WHAT THE EXERCISE ASKS.
Extract exactly the range of lines bounded by the line containing "Task: Select the 公開 radio button" and the final line of the listing, both ends included, and no other lines.

- Opening Delimiter -

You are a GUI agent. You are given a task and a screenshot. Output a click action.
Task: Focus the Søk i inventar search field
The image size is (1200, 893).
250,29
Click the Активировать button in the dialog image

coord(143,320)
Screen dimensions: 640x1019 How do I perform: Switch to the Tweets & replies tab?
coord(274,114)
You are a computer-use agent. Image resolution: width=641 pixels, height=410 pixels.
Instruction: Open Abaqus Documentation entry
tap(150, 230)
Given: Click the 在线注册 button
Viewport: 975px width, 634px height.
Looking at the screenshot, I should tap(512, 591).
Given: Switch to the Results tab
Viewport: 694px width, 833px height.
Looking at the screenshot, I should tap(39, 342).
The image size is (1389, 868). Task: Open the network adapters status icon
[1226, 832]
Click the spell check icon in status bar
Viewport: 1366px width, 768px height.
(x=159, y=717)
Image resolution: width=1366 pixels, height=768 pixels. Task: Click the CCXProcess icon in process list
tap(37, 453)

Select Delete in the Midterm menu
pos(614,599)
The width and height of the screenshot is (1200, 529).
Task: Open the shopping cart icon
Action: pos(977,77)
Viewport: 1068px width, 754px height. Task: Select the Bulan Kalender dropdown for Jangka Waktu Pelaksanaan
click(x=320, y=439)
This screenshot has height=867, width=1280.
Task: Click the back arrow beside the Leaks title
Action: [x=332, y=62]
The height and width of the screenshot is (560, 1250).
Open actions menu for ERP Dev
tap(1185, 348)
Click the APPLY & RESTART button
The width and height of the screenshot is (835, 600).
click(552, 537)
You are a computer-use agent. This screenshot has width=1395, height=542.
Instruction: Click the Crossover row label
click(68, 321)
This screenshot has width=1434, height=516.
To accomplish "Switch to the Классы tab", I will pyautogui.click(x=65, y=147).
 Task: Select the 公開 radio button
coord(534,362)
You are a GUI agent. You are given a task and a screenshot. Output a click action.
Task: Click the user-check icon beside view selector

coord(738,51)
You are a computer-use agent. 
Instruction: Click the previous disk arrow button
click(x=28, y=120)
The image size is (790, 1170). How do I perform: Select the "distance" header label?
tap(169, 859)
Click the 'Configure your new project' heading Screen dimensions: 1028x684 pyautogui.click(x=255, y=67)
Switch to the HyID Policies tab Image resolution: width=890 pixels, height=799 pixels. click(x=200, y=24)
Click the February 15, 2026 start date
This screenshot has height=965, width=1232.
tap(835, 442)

- Closing Delimiter -

EXERCISE OUTPUT.
 Task: Select the 公開 radio button
coord(534,362)
You are a GUI agent. You are given a task and a screenshot. Output a click action.
Task: Click the user-check icon beside view selector

coord(738,51)
You are a computer-use agent. 
Instruction: Click the previous disk arrow button
click(x=28, y=120)
The image size is (790, 1170). How do I perform: Select the "distance" header label?
tap(169, 859)
Click the 'Configure your new project' heading Screen dimensions: 1028x684 pyautogui.click(x=255, y=67)
Switch to the HyID Policies tab Image resolution: width=890 pixels, height=799 pixels. click(x=200, y=24)
Click the February 15, 2026 start date
This screenshot has height=965, width=1232.
tap(835, 442)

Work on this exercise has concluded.